Following the desktop refresh, Service Stream will upgrade from an on-premise Microsoft Exchange environment to Exchange Online, in the cloud-based Office 365 suite.
Earlier this year Service Stream deployed Microsoft Lync, ditching a former strategy of purchasing conference facilities from Optus and Telstra. The company uses Lync for instant messaging, presence management, conference call booking and video conferencing.
No Apple, Android for high-risk workers
Service Stream began rolling out a new mobility strategy in December 2012 and expects to complete the initiative over the next month.
The company supports Android and Apple devices with its field workers, but is strict with its in-house office staff.
Executives are given the Windows-based Nokia 610. However, prior to Wishart joining the company last year, Service Stream's mobility strategy was a “free for all”.
“Internally we’ve been very specific,” he said. “I want people to understand when you come to work you get a phone to do work. These phones hold just as much corporate information and risk as PCs.

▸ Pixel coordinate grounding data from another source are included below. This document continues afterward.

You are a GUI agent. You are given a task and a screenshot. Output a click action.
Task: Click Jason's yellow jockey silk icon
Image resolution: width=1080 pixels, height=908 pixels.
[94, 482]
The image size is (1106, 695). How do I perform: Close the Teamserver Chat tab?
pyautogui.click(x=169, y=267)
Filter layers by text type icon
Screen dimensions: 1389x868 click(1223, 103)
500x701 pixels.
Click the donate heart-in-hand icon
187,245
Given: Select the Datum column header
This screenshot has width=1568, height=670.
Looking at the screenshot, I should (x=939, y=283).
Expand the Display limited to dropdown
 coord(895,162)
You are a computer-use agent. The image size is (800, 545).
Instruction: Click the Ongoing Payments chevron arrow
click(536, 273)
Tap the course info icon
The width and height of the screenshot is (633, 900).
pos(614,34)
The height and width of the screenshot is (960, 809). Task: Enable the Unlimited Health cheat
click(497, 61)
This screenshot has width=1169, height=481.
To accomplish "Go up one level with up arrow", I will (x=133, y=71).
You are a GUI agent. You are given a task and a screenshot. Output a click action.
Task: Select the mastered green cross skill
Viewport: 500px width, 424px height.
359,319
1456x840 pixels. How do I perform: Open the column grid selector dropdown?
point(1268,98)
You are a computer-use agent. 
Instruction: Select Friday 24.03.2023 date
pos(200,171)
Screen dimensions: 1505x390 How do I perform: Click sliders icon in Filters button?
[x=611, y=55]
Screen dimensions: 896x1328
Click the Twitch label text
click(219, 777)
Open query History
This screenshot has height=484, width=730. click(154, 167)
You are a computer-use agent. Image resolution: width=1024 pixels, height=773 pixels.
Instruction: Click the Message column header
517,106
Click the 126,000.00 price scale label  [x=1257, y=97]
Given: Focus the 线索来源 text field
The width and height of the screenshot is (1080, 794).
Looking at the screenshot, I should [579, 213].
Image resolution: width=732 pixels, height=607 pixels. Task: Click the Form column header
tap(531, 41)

“You’re there to do a job and part of that is to protect the business.”
Currently 650 workers use the Windows Phone 8 devices. The company plans to have 400 further workers on the smartphones over the next few months.
Alongside the mobility strategy, Service Stream deployed ticketing system ETADirect, a process Wishart said took eight weeks. He said the new system replaced spreadsheets and allowed field workers to access a job on their smartphone and easily access and log information.
Another of Wishart’s initiatives was to implement a Citrix environment that supports the company’s bring-your-own device strategy.
Service Stream appointed systems integrator Southern Cross Computer Systems to complete the build of its Citrix farm.
Wishart said the SOE would be mirrored in the farm, giving mobile users the ability to use the same applications on the move as is available in its domain environment.
The process is expected to be completed in the next two weeks. Wishart declined to comment on the cost of the IT overhaul.